ABOUT 400 students marched through Oxford in protest against tuition fees and the abolition of the grant. Oxford students called the demo in response to harsh measures employed by Oxford University against tuition fee non-payers.
Kieran Roberts
Last month, 30 students were threatened with effective exclusion for non-payment. Now only one non-payer remains, the others having paid. But Oxford students are determined that they will do all they can to stop him being ‘sent down’.
Students from the many Oxford University colleges turned out while Save Free Education (SFE) activists brought students from Coventry, Southampton, the South West, London and Newcastle.
Paul Hunt, SFE member and Coventry University non-payer, said the demonstration was “really good. It was especially good to see students from all over the country showing their solidarity with the Oxford students.

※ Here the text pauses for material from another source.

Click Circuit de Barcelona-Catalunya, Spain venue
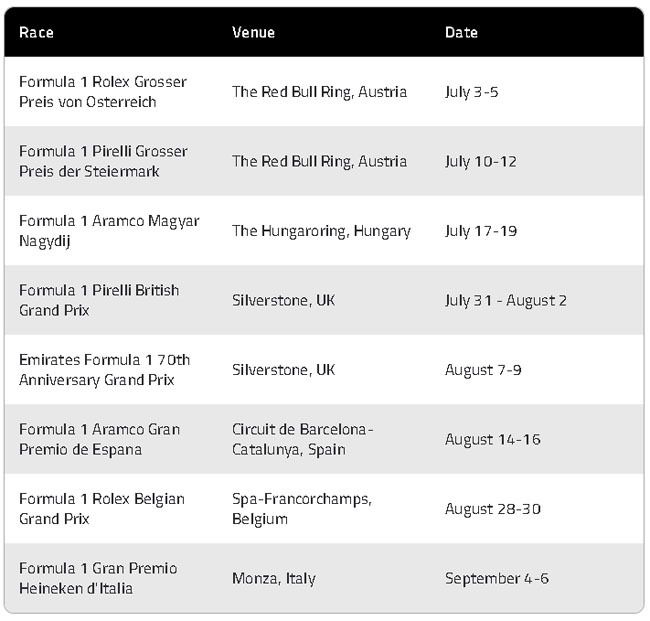The width and height of the screenshot is (650, 621). pyautogui.click(x=303, y=439)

“The demonstration will have given other students who have not paid their fees the confidence to make a stand. At Coventry University the finance office has said that there are hundreds of other students in my position who haven’t paid their fees because they cannot afford them. Now letters have gone out telling them that they have to pay up.”

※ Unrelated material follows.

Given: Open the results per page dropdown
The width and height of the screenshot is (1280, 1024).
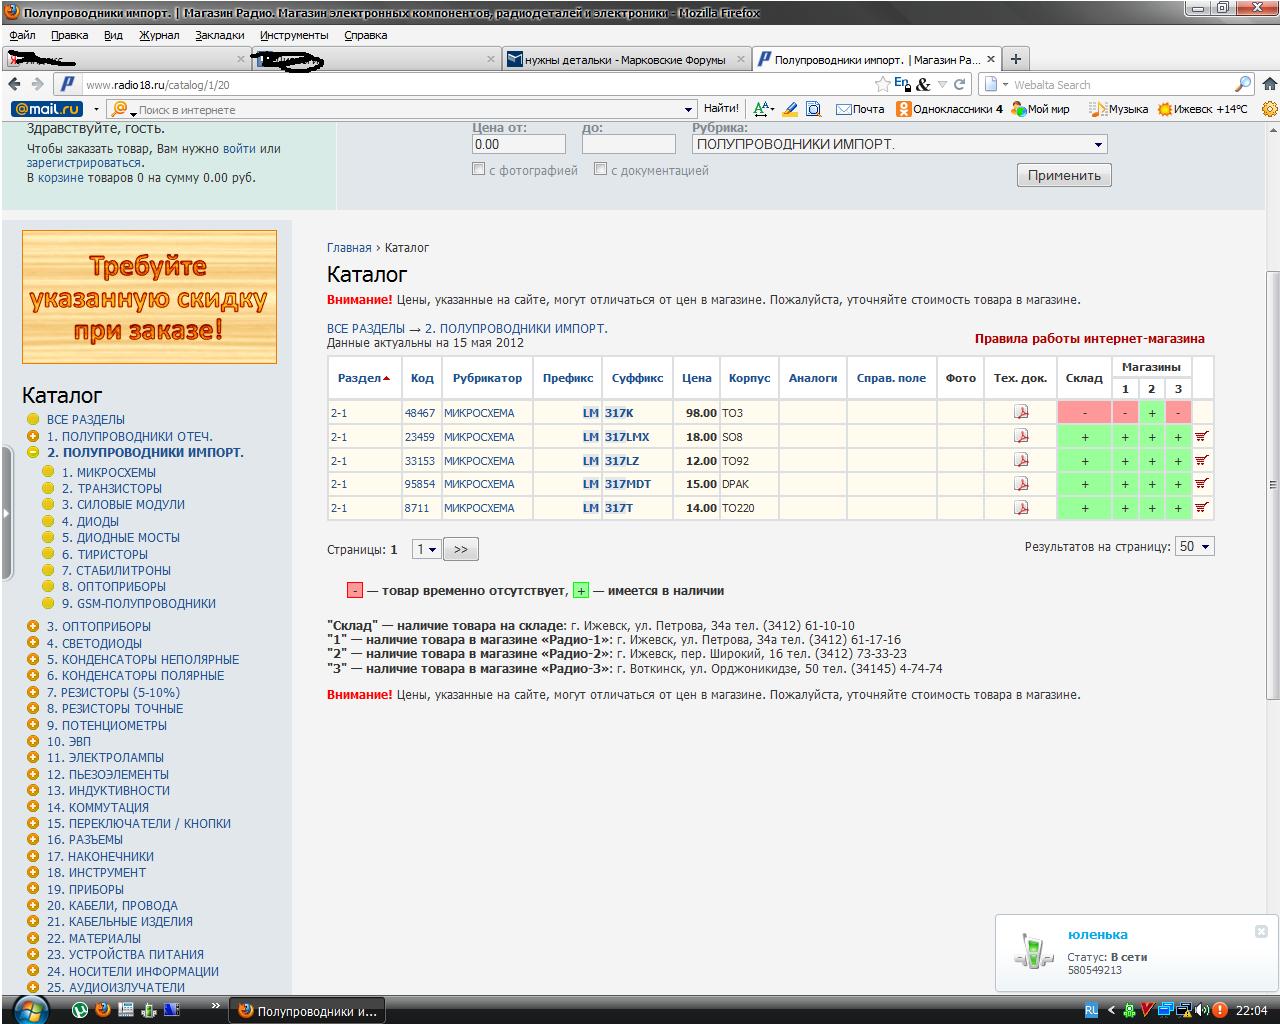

SFE has called a national day of action to help spread the action that has taken place in Oxford and some London colleges recently. They are demanding that college managements across the country do not exclude or suspend any students for non-payment of tuition fees.
We must let students know that they do not have to pay up or drop out. If mass action, such as demonstrations and occupations, is organised to defend non-payers then the universities can be forced to allow students to stay on their courses.
Mass refusal to pay will make tuition fees unworkable.